Work to be completed: Could you set down every entry below exactly as it is?

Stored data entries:
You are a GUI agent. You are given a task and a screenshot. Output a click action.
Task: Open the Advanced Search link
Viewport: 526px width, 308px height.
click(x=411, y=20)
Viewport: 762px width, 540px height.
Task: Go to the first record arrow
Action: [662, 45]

Answer for the task:
You are a GUI agent. You are given a task and a screenshot. Output a click action.
Task: Open the Advanced Search link
Viewport: 526px width, 308px height.
click(x=411, y=20)
Viewport: 762px width, 540px height.
Task: Go to the first record arrow
Action: [662, 45]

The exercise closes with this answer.